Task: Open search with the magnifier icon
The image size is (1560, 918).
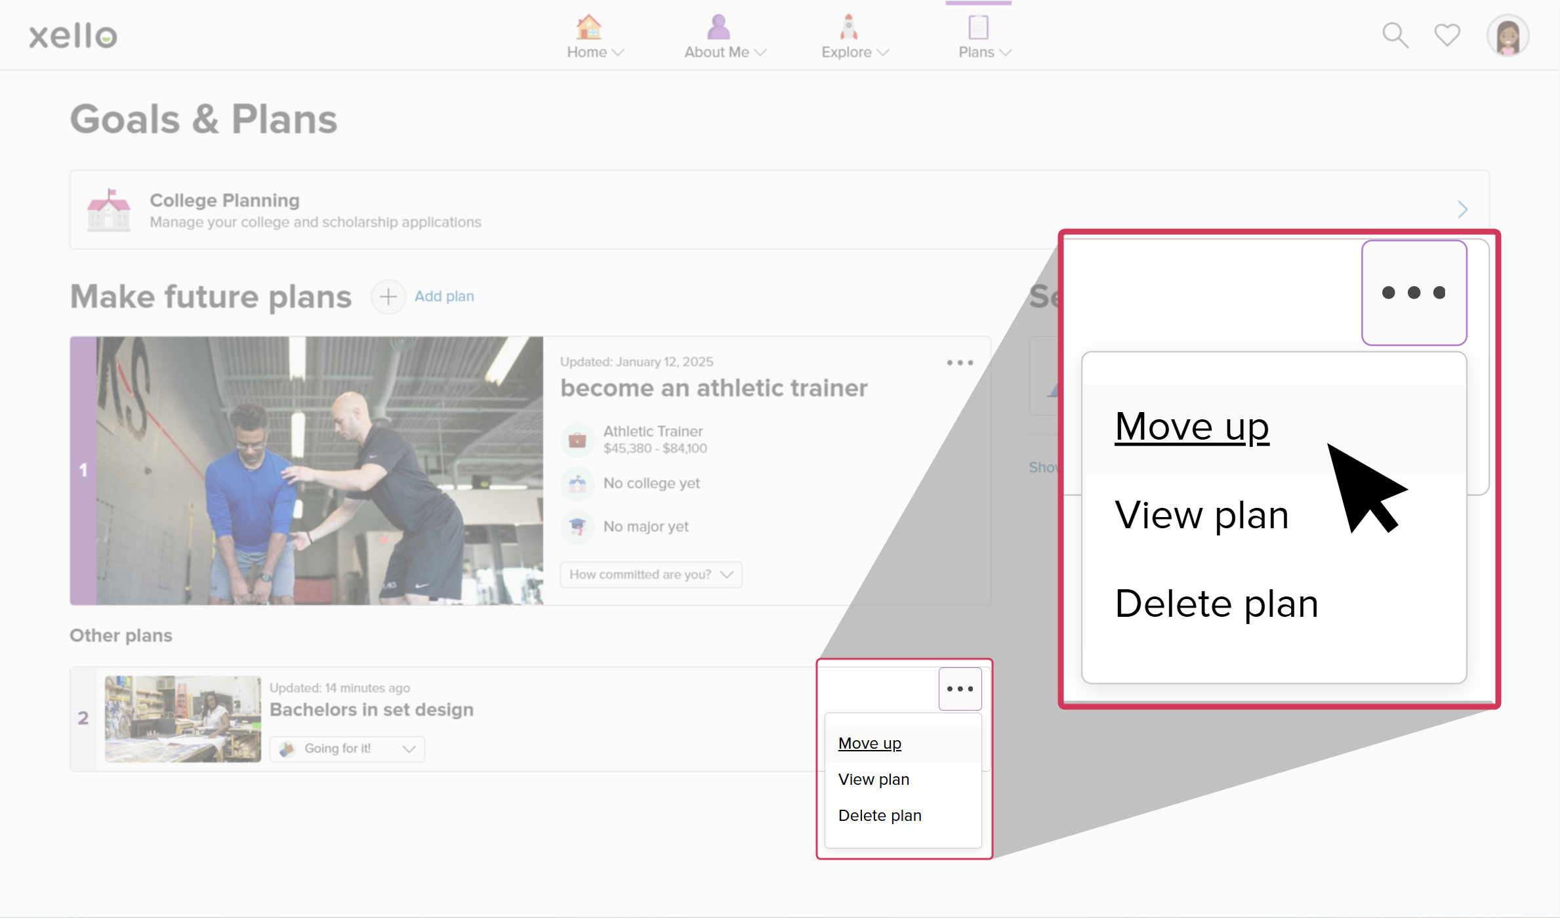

--

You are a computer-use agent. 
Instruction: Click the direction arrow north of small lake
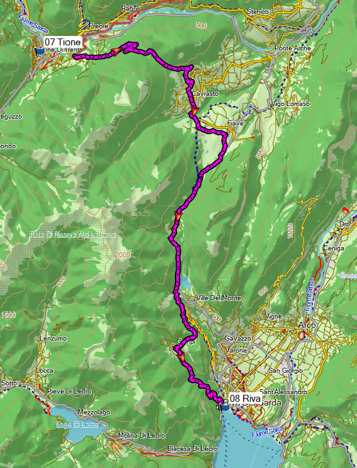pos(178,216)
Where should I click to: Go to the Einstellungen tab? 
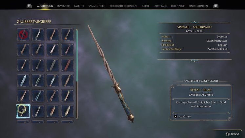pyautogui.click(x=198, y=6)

### TO BE DONE
Duplicate the lines verbatim, beginning at the line that contains "Task: Open search with the magnifier icon" and stopping after the line that contains "The image size is (1560, 918).".

### RESPONSE TO THIS EXERCISE
Task: Open search with the magnifier icon
The image size is (1560, 918).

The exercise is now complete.